Early on I was pleased to see Andrew tackle the problem of data sharing. It’s one of those things I firmly believe is holding us back, and illustrates our problems (and stigmas) with sharing useful information with each other. If you know where I work, I certainly can’t be very open about a damaging incident at work, especially if people at work may read my writings. And so on.
I was also pleased to see him quickly tackle the problems with ALE (Annualized Loss Expectancy) and expose it for the guesswork that it really is. Many people I’ve talked to have insinuated their disdain at something like trying to predict ALE, although few go far enough to outright challenge the general (read: CISSP) acceptance of it as gospel.
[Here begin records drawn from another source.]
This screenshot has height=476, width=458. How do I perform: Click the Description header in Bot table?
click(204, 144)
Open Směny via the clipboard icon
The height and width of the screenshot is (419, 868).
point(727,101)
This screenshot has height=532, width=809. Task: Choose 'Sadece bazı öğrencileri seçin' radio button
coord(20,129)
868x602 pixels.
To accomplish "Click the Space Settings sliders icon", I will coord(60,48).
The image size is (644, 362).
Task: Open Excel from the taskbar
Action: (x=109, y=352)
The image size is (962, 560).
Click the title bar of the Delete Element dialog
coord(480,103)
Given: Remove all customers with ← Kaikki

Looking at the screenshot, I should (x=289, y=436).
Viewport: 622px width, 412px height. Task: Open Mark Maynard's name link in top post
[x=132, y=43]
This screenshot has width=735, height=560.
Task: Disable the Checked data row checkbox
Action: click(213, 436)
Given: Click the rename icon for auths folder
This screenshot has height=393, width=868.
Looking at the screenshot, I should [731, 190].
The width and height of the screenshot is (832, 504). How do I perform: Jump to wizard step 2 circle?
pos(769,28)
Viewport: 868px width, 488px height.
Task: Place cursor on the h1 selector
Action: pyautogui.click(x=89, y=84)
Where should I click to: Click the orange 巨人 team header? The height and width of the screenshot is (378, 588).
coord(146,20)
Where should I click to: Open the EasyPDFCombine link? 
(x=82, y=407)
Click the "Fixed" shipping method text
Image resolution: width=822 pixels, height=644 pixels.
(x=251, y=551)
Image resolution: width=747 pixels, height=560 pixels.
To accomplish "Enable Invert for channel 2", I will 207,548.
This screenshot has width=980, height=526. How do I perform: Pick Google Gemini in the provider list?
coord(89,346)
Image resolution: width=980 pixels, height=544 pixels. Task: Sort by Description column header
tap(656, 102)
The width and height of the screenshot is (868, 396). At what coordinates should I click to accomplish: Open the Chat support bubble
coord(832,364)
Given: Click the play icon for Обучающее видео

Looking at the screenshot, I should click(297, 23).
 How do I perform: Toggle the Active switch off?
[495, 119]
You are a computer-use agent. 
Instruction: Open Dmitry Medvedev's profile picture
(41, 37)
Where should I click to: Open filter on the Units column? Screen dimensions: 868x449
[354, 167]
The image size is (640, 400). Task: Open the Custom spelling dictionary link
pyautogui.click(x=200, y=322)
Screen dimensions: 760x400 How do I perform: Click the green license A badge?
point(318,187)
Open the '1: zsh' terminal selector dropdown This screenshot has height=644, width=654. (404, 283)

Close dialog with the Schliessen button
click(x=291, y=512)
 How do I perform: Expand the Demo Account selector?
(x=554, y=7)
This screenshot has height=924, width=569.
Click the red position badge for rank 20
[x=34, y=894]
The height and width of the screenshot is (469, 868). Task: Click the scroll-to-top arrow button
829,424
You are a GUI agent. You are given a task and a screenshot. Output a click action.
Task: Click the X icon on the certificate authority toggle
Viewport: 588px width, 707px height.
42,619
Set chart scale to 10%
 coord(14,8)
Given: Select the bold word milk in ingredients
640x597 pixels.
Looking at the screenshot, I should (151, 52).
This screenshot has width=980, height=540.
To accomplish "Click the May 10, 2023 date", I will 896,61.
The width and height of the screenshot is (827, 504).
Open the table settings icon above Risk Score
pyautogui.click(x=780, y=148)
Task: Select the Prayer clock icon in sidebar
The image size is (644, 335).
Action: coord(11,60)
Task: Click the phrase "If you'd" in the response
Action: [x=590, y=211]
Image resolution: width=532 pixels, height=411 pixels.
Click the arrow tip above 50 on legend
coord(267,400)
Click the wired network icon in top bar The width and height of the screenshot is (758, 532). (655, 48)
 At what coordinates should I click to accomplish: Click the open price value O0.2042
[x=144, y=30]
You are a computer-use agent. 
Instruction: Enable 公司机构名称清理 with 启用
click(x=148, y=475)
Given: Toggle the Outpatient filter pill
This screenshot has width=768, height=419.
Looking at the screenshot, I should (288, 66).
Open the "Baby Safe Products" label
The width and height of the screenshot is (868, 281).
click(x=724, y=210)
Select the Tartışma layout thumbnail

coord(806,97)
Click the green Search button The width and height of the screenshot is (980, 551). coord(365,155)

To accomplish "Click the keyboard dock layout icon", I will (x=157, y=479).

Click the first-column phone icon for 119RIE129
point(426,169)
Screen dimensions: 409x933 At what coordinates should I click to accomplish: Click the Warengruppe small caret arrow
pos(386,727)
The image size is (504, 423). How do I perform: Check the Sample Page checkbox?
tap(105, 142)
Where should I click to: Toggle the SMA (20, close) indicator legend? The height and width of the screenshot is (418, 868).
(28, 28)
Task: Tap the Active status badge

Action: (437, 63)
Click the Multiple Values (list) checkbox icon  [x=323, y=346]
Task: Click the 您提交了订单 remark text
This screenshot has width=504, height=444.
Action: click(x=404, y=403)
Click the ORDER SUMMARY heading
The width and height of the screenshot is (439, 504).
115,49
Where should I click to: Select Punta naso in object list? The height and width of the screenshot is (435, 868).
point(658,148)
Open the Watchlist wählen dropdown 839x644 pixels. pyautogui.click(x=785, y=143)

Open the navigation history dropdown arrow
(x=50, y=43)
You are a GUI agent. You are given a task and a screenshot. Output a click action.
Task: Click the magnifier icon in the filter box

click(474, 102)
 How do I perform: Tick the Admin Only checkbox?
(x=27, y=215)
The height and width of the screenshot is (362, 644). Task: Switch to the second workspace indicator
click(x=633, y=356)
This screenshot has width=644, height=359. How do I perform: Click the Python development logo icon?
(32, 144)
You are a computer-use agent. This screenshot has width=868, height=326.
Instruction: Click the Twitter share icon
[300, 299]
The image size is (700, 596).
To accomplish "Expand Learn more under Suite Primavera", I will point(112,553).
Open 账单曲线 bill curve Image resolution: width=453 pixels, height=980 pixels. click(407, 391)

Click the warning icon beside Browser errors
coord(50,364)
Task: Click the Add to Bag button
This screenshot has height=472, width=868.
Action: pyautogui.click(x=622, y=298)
Likewise, he put good solid wording to my own intuitions about scorecards, grades, and health colors, namely that they’re ambiguous and don’t mean anything. They’re really meant to start discussions, not quickly show value.
I was surprised Andrew didn’t use “pen-test” or “vuln assessment” terms when introducing his discussion on diagnostic measurements and hypotheses/subhypotheses. The method of answering diagnostic questions to prove or disprove a subhypothesis seems to be a vuln assessment to me.
One part that rubbed me slightly wrong was in the Perimeter Security and Threats section, under Attacks (pg 51-52). Andrew says, “You’ll note that [this]…leaves out such common statistics as the most commonly attacked ports and the most ‘dangerous’ external URLs. I have omitted them deliberately, because they don’t pass the ‘So what?’ test.” I’m a bit in Bejtlich’s camp when it comes to measuring and knowing your threats. Some of these measures such as top 10 ports, top 10 attacking addresses, and top 10 URLs help an organization know their threats (attackers) better. Granted, I also buy that Andrew is looking into organizational effectiveness and efficiency, and that view can still survive without looking to the external threats. Metrics paint a good picture of the past, but some measures like top 10 ports may indicate something happening right this moment that may be of some concern. Still, a minor point and not worth arguing about at all, as I accept both him and my stances as just a matter of opinion.